From Ship to Shore: Commercial Privilege and Material Culture in Eighteenth Century Yemen
- Nancy Um
- Friday 6 April 2018
2311 SR Leiden
Material objects played a key role in mediating the social world of overseas merchants in the deeply commercial and maritime societies around the rims of the Red Sea and the western Indian Ocean in the eighteenth century. While foreign goods, such as Chinese porcelain, imported textiles, horses, coffee, and spices, were highly desirable in the marketplaces of the Arabian Peninsula, these objects were not just commodities. In this talk, I will demonstrate how such items were deployed in ceremonial activities in the early modern port of Mocha. Subject to site-specific hierarchies of commercial privilege, these objects thus exceeded their commercial character and their transactional value.

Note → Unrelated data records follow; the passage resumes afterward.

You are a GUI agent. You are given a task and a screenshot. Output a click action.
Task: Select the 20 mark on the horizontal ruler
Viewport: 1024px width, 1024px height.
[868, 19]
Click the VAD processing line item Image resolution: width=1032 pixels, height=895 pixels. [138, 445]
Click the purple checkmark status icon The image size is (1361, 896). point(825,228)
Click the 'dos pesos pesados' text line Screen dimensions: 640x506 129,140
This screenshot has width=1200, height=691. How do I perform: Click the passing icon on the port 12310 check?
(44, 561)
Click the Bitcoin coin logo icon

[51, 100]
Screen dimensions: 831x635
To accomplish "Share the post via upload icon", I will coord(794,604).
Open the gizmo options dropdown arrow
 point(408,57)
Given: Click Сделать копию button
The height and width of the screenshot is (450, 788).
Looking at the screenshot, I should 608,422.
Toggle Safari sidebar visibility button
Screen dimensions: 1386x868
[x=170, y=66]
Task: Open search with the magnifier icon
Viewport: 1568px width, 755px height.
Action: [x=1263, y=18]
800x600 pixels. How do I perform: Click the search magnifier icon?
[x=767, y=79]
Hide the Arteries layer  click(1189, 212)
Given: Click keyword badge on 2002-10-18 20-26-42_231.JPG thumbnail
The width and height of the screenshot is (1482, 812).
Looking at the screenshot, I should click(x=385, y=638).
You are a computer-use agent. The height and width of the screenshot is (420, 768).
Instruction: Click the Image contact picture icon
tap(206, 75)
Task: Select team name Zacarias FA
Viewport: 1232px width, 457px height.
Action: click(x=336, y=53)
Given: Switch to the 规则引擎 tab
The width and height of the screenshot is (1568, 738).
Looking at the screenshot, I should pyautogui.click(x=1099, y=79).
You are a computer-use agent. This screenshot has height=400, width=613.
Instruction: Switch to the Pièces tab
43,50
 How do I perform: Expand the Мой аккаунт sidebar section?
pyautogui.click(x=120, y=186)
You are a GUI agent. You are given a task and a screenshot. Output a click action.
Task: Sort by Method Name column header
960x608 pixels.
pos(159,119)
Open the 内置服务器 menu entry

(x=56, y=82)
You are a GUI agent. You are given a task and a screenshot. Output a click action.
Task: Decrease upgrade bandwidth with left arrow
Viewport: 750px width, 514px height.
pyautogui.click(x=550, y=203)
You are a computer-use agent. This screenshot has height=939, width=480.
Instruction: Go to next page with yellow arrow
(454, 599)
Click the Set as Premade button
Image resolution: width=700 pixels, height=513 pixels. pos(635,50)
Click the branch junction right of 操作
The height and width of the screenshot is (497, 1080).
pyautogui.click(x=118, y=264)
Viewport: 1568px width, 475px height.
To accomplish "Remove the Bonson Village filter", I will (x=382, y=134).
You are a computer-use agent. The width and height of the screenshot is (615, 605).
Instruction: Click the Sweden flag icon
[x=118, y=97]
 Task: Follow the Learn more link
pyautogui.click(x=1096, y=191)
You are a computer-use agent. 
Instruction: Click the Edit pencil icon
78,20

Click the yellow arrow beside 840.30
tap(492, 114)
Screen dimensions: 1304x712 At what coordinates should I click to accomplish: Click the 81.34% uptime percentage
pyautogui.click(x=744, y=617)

Nancy Um is professor in the department of art history and co-director of the Middle East and North Africa Studies Program at Binghamton University. Her research explores the Islamic world from the perspective of the coast, with a focus on material, visual, and built culture on the Arabian Peninsula and around the rims of the Red Sea and the Indian Ocean. She is the author of The Merchant Houses of Mocha: Trade and Architecture in an Indian Ocean Port (Seattle: University of Washington Press, 2009) and Shipped but not Sold: Material Culture and the Social Protocols of Trade during Yemen’s Age of Coffee (Honolulu: University of Hawai’i Press, 2017).